Problem to solve >>
Everything from the line that contains "Where should I click to: Click" to the end of the records below, both lines included, should be transcribed exactly and returned alone.

Excerpted records >>
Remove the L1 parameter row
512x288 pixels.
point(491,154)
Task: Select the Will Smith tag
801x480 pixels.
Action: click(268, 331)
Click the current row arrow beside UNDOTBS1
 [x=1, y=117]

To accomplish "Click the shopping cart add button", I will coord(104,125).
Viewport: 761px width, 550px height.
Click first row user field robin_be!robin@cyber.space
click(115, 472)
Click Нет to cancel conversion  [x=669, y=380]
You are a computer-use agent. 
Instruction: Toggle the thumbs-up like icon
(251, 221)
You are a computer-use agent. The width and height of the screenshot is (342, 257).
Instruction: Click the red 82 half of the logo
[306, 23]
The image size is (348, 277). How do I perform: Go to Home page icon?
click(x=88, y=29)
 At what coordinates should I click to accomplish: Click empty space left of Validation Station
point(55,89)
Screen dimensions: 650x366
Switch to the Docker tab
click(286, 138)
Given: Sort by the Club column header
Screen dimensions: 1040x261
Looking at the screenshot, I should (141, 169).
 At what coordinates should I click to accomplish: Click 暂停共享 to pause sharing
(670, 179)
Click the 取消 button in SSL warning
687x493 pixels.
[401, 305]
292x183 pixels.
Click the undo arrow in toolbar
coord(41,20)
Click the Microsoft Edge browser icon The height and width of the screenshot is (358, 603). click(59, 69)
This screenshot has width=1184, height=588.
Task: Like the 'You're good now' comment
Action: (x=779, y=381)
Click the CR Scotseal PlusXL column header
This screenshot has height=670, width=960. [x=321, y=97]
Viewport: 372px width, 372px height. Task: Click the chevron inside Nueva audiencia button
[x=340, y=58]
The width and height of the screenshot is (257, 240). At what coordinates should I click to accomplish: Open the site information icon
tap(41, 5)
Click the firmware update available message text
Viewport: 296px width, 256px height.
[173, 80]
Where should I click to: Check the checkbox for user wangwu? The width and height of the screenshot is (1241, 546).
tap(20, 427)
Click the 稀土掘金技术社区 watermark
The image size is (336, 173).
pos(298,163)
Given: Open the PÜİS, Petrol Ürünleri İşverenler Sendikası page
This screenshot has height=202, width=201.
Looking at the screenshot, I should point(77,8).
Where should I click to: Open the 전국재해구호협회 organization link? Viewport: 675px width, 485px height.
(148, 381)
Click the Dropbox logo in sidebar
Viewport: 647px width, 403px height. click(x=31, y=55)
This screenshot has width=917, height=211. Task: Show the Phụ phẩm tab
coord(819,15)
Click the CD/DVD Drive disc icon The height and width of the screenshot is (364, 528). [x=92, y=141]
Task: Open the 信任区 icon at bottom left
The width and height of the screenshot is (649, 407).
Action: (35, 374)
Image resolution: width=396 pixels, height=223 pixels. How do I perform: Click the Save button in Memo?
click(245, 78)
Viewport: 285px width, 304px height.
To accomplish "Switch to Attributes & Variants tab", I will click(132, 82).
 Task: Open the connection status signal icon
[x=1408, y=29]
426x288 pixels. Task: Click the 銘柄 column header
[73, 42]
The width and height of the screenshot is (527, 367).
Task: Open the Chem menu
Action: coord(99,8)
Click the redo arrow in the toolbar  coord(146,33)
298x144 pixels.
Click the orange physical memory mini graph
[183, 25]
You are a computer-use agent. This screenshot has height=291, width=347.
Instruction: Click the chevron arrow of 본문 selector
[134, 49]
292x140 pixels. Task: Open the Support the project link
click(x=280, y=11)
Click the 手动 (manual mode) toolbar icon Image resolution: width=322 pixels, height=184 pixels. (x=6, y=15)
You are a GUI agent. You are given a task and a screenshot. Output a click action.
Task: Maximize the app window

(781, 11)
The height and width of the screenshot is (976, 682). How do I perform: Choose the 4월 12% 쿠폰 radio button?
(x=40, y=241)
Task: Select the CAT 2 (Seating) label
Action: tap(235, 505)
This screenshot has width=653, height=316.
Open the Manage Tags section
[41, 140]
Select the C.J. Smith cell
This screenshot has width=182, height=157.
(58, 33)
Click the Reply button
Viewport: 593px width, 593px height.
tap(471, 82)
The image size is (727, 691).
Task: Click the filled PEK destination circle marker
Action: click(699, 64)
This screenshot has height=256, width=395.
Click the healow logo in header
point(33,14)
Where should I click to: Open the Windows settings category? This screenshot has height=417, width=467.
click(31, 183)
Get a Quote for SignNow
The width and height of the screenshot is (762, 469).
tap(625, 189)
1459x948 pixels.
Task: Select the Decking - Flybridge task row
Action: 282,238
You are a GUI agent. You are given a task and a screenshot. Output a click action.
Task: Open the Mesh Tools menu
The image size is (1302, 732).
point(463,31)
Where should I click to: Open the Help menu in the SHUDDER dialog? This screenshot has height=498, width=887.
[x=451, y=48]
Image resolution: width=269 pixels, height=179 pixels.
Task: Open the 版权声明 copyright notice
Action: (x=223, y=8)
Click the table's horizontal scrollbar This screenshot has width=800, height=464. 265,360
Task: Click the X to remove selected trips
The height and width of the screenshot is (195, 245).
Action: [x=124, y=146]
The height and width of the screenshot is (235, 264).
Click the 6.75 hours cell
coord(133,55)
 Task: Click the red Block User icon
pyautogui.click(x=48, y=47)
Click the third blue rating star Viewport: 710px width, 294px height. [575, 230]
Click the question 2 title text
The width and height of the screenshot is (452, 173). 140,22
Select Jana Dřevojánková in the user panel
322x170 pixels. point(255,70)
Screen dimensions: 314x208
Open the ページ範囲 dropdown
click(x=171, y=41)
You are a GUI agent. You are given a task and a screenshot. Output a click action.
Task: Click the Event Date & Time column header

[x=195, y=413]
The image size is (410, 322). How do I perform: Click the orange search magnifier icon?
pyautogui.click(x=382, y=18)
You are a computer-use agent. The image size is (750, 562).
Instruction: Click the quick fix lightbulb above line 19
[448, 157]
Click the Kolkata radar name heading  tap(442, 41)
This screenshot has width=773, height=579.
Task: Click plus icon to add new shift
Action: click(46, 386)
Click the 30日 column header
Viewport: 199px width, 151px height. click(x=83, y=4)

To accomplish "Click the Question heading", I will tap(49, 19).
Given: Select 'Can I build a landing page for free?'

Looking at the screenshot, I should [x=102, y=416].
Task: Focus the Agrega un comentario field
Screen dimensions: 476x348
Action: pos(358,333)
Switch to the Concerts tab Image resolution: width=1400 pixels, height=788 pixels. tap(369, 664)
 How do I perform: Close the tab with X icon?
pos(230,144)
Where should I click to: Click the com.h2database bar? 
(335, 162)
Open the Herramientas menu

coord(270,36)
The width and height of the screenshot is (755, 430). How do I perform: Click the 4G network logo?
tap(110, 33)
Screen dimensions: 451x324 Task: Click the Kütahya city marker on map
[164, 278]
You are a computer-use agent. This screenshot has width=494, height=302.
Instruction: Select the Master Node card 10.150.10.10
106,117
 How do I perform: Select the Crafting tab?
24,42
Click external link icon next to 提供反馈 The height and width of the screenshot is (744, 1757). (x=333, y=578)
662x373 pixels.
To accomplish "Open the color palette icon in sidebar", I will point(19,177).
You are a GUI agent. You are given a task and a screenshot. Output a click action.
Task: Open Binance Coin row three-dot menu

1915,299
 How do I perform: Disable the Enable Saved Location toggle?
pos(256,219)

Task output >>
Where should I click to: Click the com.h2database bar? 
(335, 162)
Open the Herramientas menu

coord(270,36)
The width and height of the screenshot is (755, 430). How do I perform: Click the 4G network logo?
tap(110, 33)
Screen dimensions: 451x324 Task: Click the Kütahya city marker on map
[164, 278]
You are a computer-use agent. This screenshot has width=494, height=302.
Instruction: Select the Master Node card 10.150.10.10
106,117
 How do I perform: Select the Crafting tab?
24,42
Click external link icon next to 提供反馈 The height and width of the screenshot is (744, 1757). (x=333, y=578)
662x373 pixels.
To accomplish "Open the color palette icon in sidebar", I will point(19,177).
You are a GUI agent. You are given a task and a screenshot. Output a click action.
Task: Open Binance Coin row three-dot menu

1915,299
 How do I perform: Disable the Enable Saved Location toggle?
pos(256,219)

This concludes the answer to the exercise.